El par USD/JPY retrocede hasta cerca de 163.10 durante la sesión asiática temprana del jueves. Sin embargo, el Yen japonés (JPY) se mantiene cerca de un mínimo de cuatro décadas, ya que las preocupaciones fiscales pesan sobre la divisa local. Los operadores están muy atentos a una posible intervención por parte de las autoridades japonesas.
El Banco de Japón (BoJ) señaló un posible giro alejándose de su política monetaria ultra-flexible, con funcionarios insinuando una posible normalización de las tasas. La retórica de línea dura del banco central japonés podría brindar cierto soporte al JPY frente al Dólar estadounidense (USD).
Los mercados monetarios elevan sus apuestas a una subida de tasas del BoJ para octubre después de que el banco aumentara las tasas al 1.0% en junio. Los swaps indexados a un día ahora implican alrededor de un 84% de probabilidad de un movimiento en octubre, frente al 72% visto antes del informe de Bloomberg.
La ministra de Finanzas de Japón, Satsuki Katayama, advirtió el miércoles a los mercados que las autoridades estaban listas para tomar "medidas apropiadas y audaces." Katayama añadió que la política de Japón sobre una posible intervención seguía sin cambios y que actuaría si fuera necesario.
La escalada de las tensiones en Oriente Medio podría impulsar al Dólar en el corto plazo. El ministro de Exteriores de Irán, Abbas Araghchi, dijo el miércoles que Teherán respondería de la misma manera a cualquier ataque contra su infraestructura, después de que el presidente de EE.UU., Donald Trump, amenazara con bombardear un puente o una central eléctrica por cada barco atacado en el Estrecho de Ormuz, según The Guardian.
El jueves, el ejército de Kuwait dijo que está interceptando drones hostiles, tras varios días de ataques iraníes contra el país. Mientras tanto, el medio semioficial iraní Mehr informó que un lugar cerca de Ahwaz fue alcanzado en un ataque con misiles de EE.UU.
El Yen japonés (JPY) es una de las divisas más negociadas del mundo. Su valor viene determinado en líneas generales por la marcha de la economía japonesa, pero más concretamente por la política del Banco de Japón, el diferencial entre los rendimientos de los bonos japoneses y estadounidenses o el sentimiento de riesgo entre los operadores, entre otros factores.

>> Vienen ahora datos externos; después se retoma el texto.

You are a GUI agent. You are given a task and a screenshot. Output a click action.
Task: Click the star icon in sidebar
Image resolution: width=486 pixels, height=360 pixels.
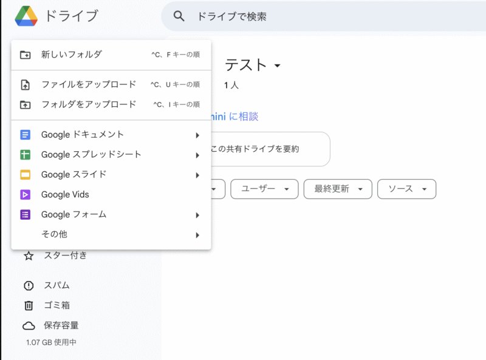(x=29, y=256)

Uno de los mandatos del Banco de Japón es el control de divisas, por lo que sus movimientos son clave para el Yen. El BoJ ha intervenido directamente en los mercados de divisas en ocasiones, generalmente para bajar el valor del Yen, aunque se abstiene de hacerlo a menudo debido a las preocupaciones políticas de sus principales socios comerciales. La actual política monetaria ultralaxa del BoJ, basada en estímulos masivos a la economía, ha provocado la depreciación del Yen frente a sus principales pares monetarios. Este proceso se ha exacerbado más recientemente debido a una creciente divergencia de políticas entre el Banco de Japón y otros bancos centrales principales, que han optado por aumentar bruscamente los tipos de interés para luchar contra niveles de inflación de décadas.
La postura del Banco de Japón de mantener una política monetaria ultralaxa ha provocado un aumento de la divergencia política con otros bancos centrales, en particular con la Reserva Federal estadounidense. Esto favorece la ampliación del diferencial entre los bonos estadounidenses y japoneses a 10 años, lo que favorece al Dólar frente al Yen.
El Yen japonés suele considerarse una inversión de refugio seguro. Esto significa que en tiempos de tensión en los mercados, los inversores son más propensos a poner su dinero en la moneda japonesa debido a su supuesta fiabilidad y estabilidad. En épocas turbulentas, es probable que el Yen se revalorice frente a otras divisas en las que se considera más arriesgado invertir.